**Sayfa:**

☆ ☆ ☆

• Sonuç bulunamadı

Lobiciler, temsil ettikleri lobinin veya kuruluşun isteklerinin gerçekleştirilmesi için çaba sarf ederlerken, hedef kitle ile iletişimi sağlamanın

yanında iki görevi daha yerine getirirler. Bunların birincisi temsil edilen yer adına gerçekleşirken; ikincisi ise, hedef kitle açısından gerçekleşmektedir. Yani burada iki türlü işlev görmektedirler; hem temsil edilen yere yönelik hem de hedef kitleyi oluşturan karar alıcılara yönelik faydalar sağlanmaktadır.

Lobicinin temsil ettiği yer (lobi, kuruluş, ülke vb.) adına gerçekleştirdiği görevleri şunlardır ( Le Grelle 1987: 52):

1. Lobi adına toplumsal katmanlara gönderilmek istenen mesajların yönlendirilmesi.

2. Hedef kitlenin ayrıştırılması ve ulaşması istenen mesajın istenilen istikamette hedeflenen gruplara ulaştırılmasını sağlamak.

3. Belirlenen hedefin gerçekleştirilmesi için yapılan tüm hazırlıkların akabinde lobicinin aktif olarak faaliyete katılımı.

Grunig ve Hunt’a (1984: 529) göre de; lobici medyada ki “rüşvetçi” imajına karşın iyi bir halkla ilişkilerci gibi dikkatli araştırmayla başlayıp, doğru hedefe doğru bilgilerle ulaşmalıdır. Şu beş temel alanda lobicinin bir örgüte yardımına paha biçilemez: İttifaklar oluşturmak, araştırma yaparak raporlar hazırlamak, nüfuzlu insanlarla temas kurmak, tanık ve sözcüleri hazırlamak ve tartışma odağını yönlendirmek (gündemi belirlemek).

☆ ☆ ☆

**Veri bölümü:**
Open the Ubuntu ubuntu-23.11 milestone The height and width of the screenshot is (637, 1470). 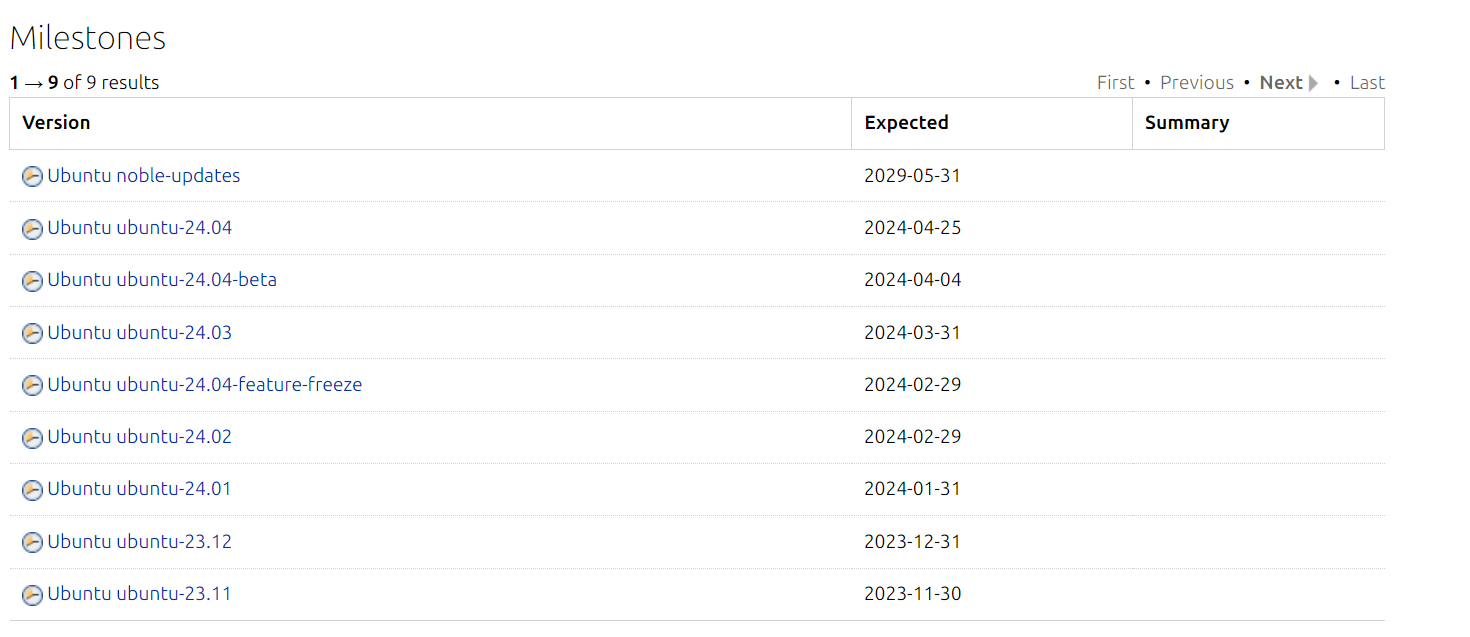(x=139, y=594)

☆ ☆ ☆

**Yapılacak işler:**
a - Lobicilikle ilgili metinde "1. Lobi adına" ile başlayıp "yönlendirmek (gündemi belirlemek)." sözlerine kadar giden kısmı olduğu gibi tekrarla.
b - Lobicilik metnine göre Grunig ve Hunt, lobicinin bir örgüte yardımının paha biçilemez olduğu beş temel alanı hangileri olarak sayıyor?

**Yazılı cevaplar:**
a -
1. Lobi adına toplumsal katmanlara gönderilmek istenen mesajların yönlendirilmesi.

2. Hedef kitlenin ayrıştırılması ve ulaşması istenen mesajın istenilen istikamette hedeflenen gruplara ulaştırılmasını sağlamak.

3. Belirlenen hedefin gerçekleştirilmesi için yapılan tüm hazırlıkların akabinde lobicinin aktif olarak faaliyete katılımı.

Grunig ve Hunt’a (1984: 529) göre de; lobici medyada ki “rüşvetçi” imajına karşın iyi bir halkla ilişkilerci gibi dikkatli araştırmayla başlayıp, doğru hedefe doğru bilgilerle ulaşmalıdır. Şu beş temel alanda lobicinin bir örgüte yardımına paha biçilemez: İttifaklar oluşturmak, araştırma yaparak raporlar hazırlamak, nüfuzlu insanlarla temas kurmak, tanık ve sözcüleri hazırlamak ve tartışma odağını yönlendirmek (gündemi belirlemek).

b - İttifaklar oluşturmak, araştırma yaparak raporlar hazırlamak, nüfuzlu insanlarla temas kurmak, tanık ve sözcüleri hazırlamak ve tartışma odağını yönlendirmek (gündemi belirlemek).